## EXERCISE INSTRUCTIONS
Find "Task: Click the share workbook icon", then copy its line and every later line of the entries exactly through the end, leaving all pictures out.

Segment Start: DATA PROVIDED

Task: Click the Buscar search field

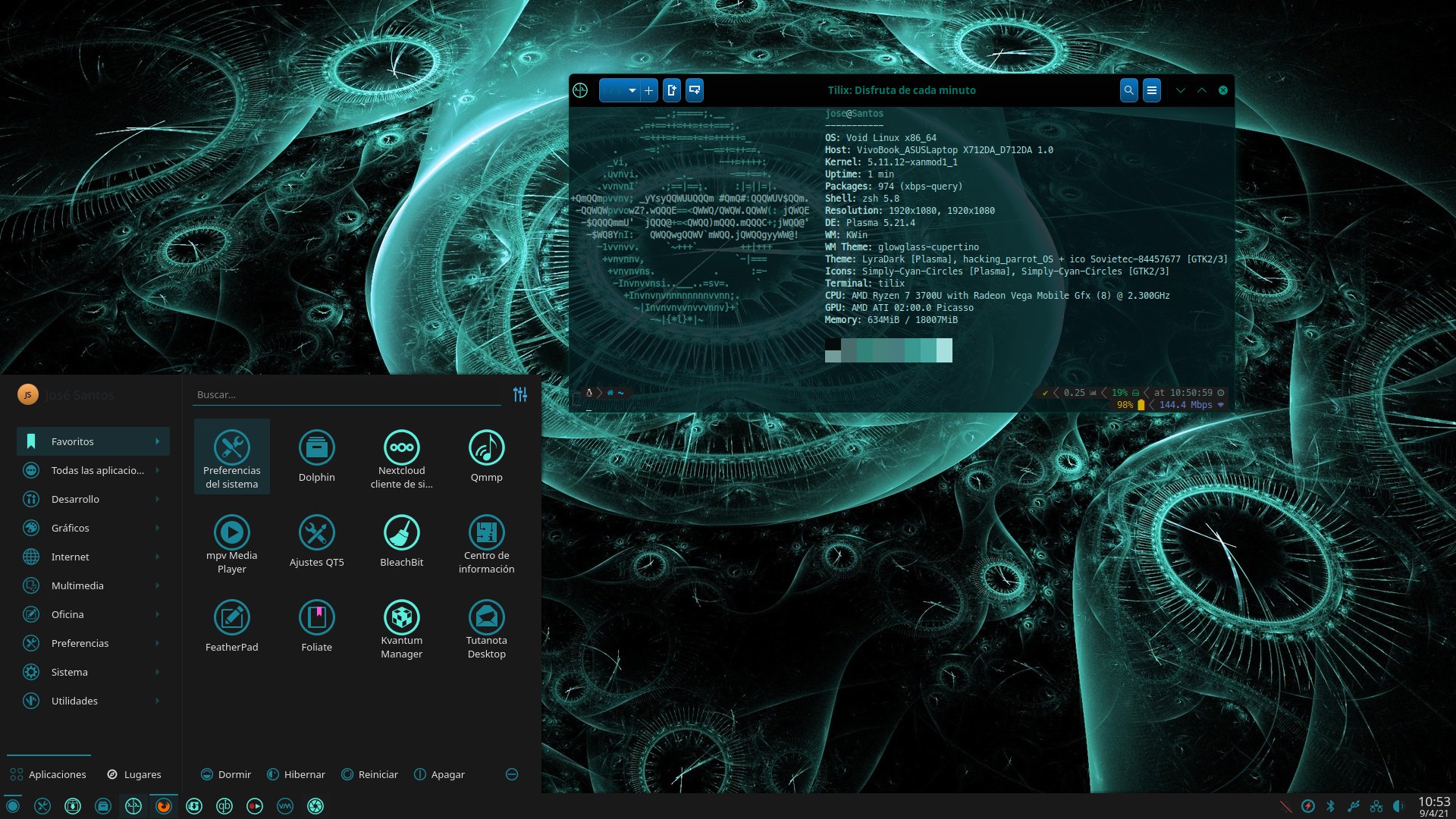Action: coord(345,394)
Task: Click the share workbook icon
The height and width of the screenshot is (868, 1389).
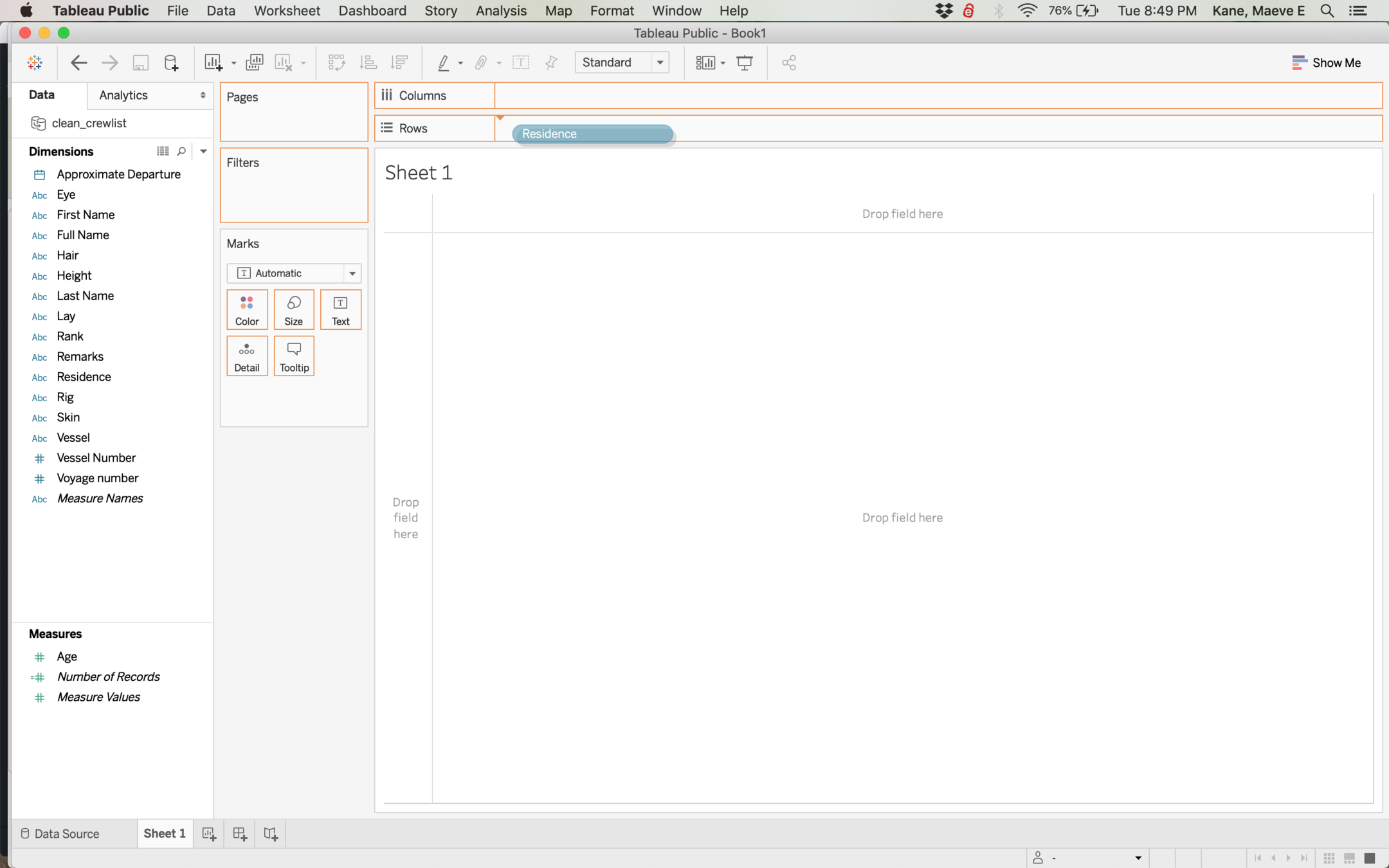Action: click(789, 62)
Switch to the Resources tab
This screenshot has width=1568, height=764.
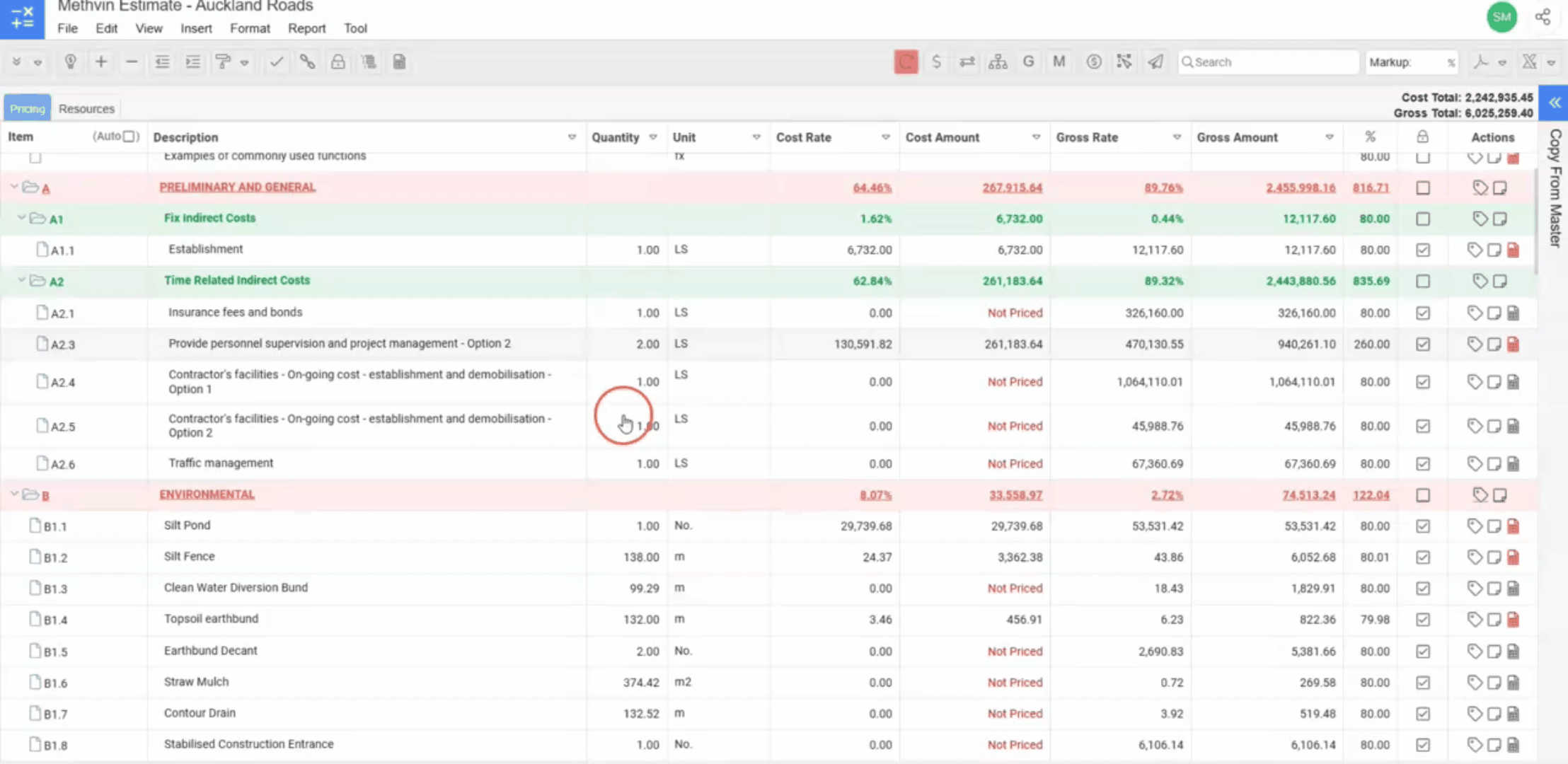pos(86,108)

Segment End: DATA PROVIDED

## ANSWER BOX
Task: Click the share workbook icon
The height and width of the screenshot is (868, 1389).
Action: click(789, 62)
Switch to the Resources tab
This screenshot has width=1568, height=764.
pos(86,108)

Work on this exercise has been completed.